▸ **SELECTED EXCERPT**
-- -- --
TDS on Salary Calculator: How to Use It?

Calculating TDS on salary manually can be complex, especially with varying tax slabs, deductions, and exemptions. To simplify this process, using an online TDS on Salary Calculator is the best approach.

The HR Calcy TDS Calculator provides an instant and accurate estimate of your monthly and annual TDS deductions based on your salary structure and applicable deductions.

🔹 Step-by-Step Guide: How to Use the TDS on Salary Calculator?

Using an online TDS on Salary Calculator like the one on HR Calcy is simple. Just follow these steps:

📌 Step 1: Visit the TDS Calculator Page

Go to the HR Calcy TDS Calculator.

📌 Step 2: Enter Your Salary Details

  • Gross Annual Salary – Total earnings before deductions.
  • Basic Salary – Fixed component of salary.
  • House Rent Allowance (HRA) – If applicable.
  • Other Allowances – Such as special allowance, conveyance, LTA, etc.

📌 Step 3: Input Deduction Details (Only for Old Regime)

  • Standard Deduction (₹50,000) – Auto-applied.
  • Section 80C Deductions (PF, PPF, ELSS, LIC, etc.).
  • Section 80D (Health Insurance Premiums).
  • HRA Exemption (if applicable).

📌 Step 4: Choose Tax Regime

Select whether you want to calculate TDS under:
Old Tax Regime (with deductions)
New Tax Regime (lower tax rates, no deductions)

📌 Step 5: Click on 'Calculate TDS'

The calculator will instantly show:
Annual TDS Payable
Monthly TDS Deduction
Tax Savings in Old vs. New Regime

📌 Step 6: Adjust and Compare

Modify values to compare how different salary structures and tax regimes impact TDS deductions.

🔹 Benefits of Using a TDS on Salary Calculator vs Manual Calculation

Feature TDS Calculator Manual Calculation
Speed Instant results Time-consuming
Accuracy Eliminates errors Prone to miscalculations
Old vs New Regime Comparison ✅ Yes ❌ No
Auto Tax Slab Application ✅ Yes ❌ No
User-Friendly ✅ Yes ❌ No
Updated as per Latest Tax Rules ✅ Yes ❌ No

Key Takeaway: Using an online TDS calculator like HR Calcy ensures fast, error-free, and updated TDS calculations.
-- -- --
▸ **PROVIDED DATA**
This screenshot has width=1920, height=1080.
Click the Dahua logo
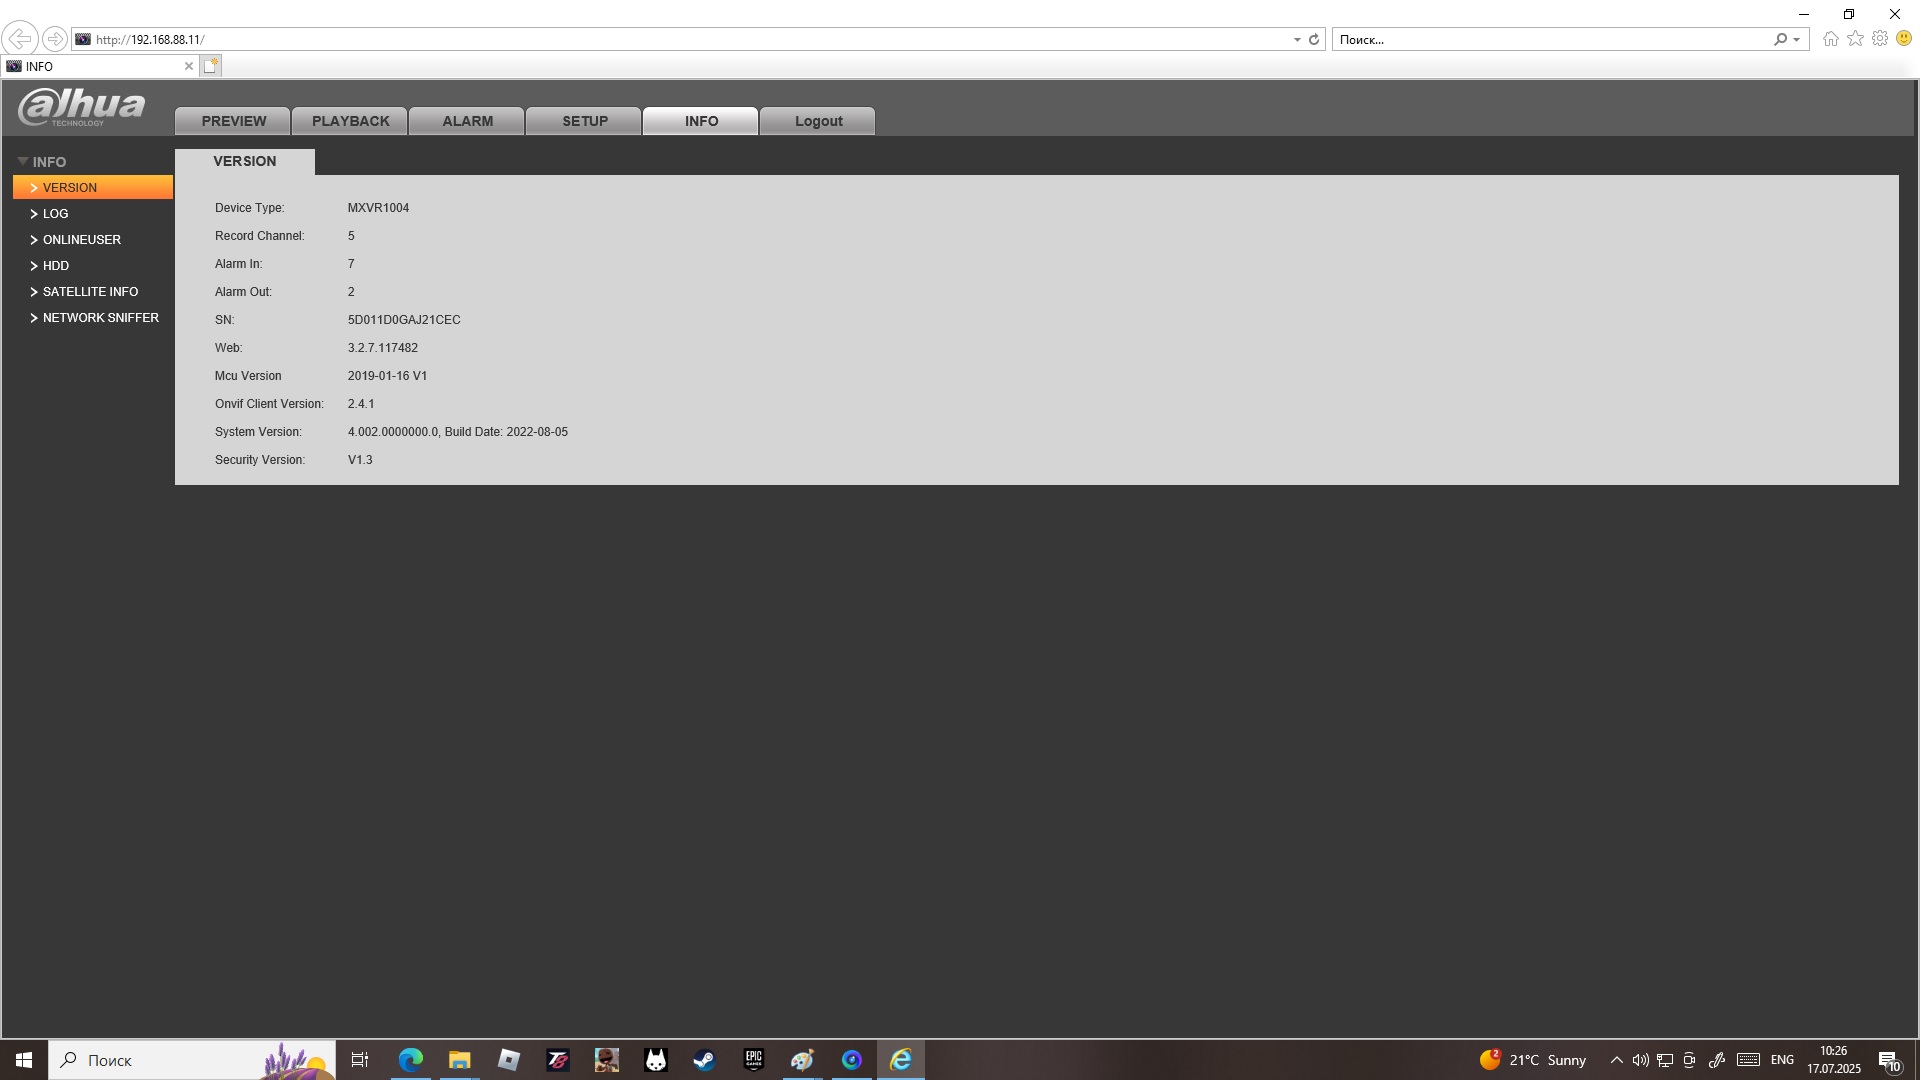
-- -- --
▸ **TASK DESCRIPTION**
Transcribe the TDS calculator guide word for word, starting with "Modify values to" and going on through "updated TDS calculations.". The data has nothing to do with what comes next.

▸ **EXERCISE ANSWER**
Modify values to compare how different salary structures and tax regimes impact TDS deductions.

🔹 Benefits of Using a TDS on Salary Calculator vs Manual Calculation

Feature TDS Calculator Manual Calculation
Speed Instant results Time-consuming
Accuracy Eliminates errors Prone to miscalculations
Old vs New Regime Comparison ✅ Yes ❌ No
Auto Tax Slab Application ✅ Yes ❌ No
User-Friendly ✅ Yes ❌ No
Updated as per Latest Tax Rules ✅ Yes ❌ No

Key Takeaway: Using an online TDS calculator like HR Calcy ensures fast, error-free, and updated TDS calculations.